Document extract

IV. MUTUAL RESPECT IS PROMOTIVE OF SPIRITUAL UNITY. Let there be murmuring among the lowly and disdain among the great, and there follows at once a "schism." But when each renders due honour to his brother, the society is compacted, and is made strong for its united work and witness in the world.—T.
Sympathy.
The desirableness and preciousness of sympathy are unquestionable. Selfishness is the curse of human nature and human society. There is a tendency towards absorption in individual interests, pleasures, and sorrows, which needs to be counteracted. Sympathy is as natural a principle as selfishness, though not so strong. Christianity tends to strengthen it for the conflict; and in the new humanity the love of the Saviour awakens and fosters regard for all those for whom Christ died.
I. CHRIST HIMSELF IS THE DIVINE FOUNDATION OF SYMPATHY.
1. Christ's words are the law of sympathy. It was he who uttered admonitions which have been so potent to affect the heart and influence society; e.g. "Do unto others," etc.; "Love one another," etc. And his apostles' words are his; e.g. "Bear ye one another's burdens;" "Look not every man," etc.; "Rejoice with them," etc.
2. Christ's life was the model of sympathy. In the Gospels we behold him sympathizing with sufferers, mourners, doubters, and inquirers, the ignorant and uncared for, sinners who repented of sin, and others. He is still the High Priest touched with a feeling of our infirmities.

To be done
(1) Print everything in the commentary on sympathy from "The desirableness and" down to "FOUNDATION OF SYMPATHY.", keeping every word as it stands.
(2) According to the commentary on sympathy, what is the curse of human nature and human society?
(3) Turn the paragraph of the commentary on sympathy that begins "The desirableness and preciousness of sympathy" into a short bulleted list that keeps its main points.

Supplied material
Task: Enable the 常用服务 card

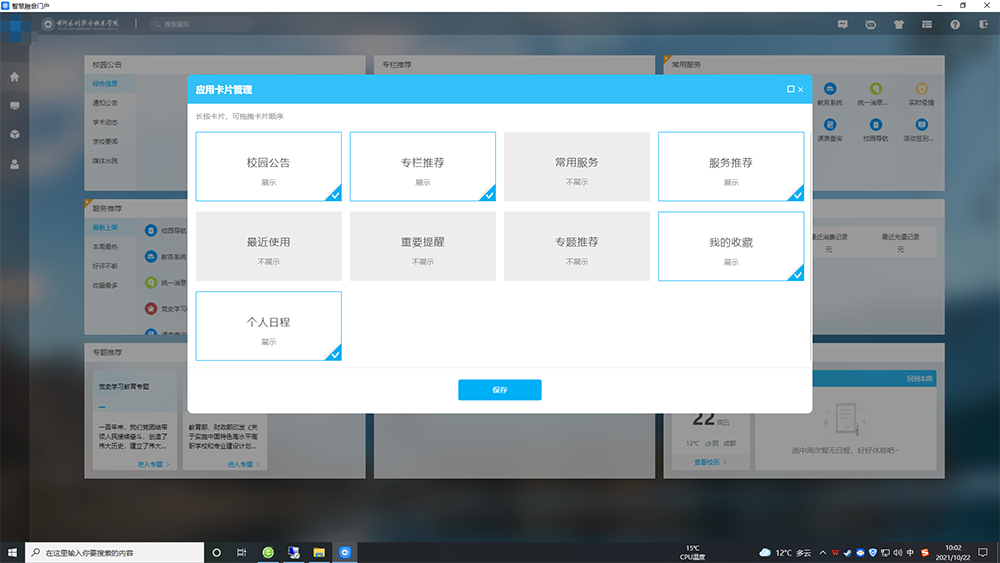Action: (576, 167)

Results by task
(1)
The desirableness and preciousness of sympathy are unquestionable. Selfishness is the curse of human nature and human society. There is a tendency towards absorption in individual interests, pleasures, and sorrows, which needs to be counteracted. Sympathy is as natural a principle as selfishness, though not so strong. Christianity tends to strengthen it for the conflict; and in the new humanity the love of the Saviour awakens and fosters regard for all those for whom Christ died.
I. CHRIST HIMSELF IS THE DIVINE FOUNDATION OF SYMPATHY.

(2) Selfishness.

(3)
- Sympathy is unquestionably desirable and precious.
- Selfishness is the curse of human nature and human society.
- The tendency to become absorbed in individual interests, pleasures, and sorrows needs to be counteracted.
- Sympathy is as natural a principle as selfishness, though not as strong.
- Christianity strengthens sympathy, and in the new humanity the Saviour's love awakens regard for all those for whom Christ died.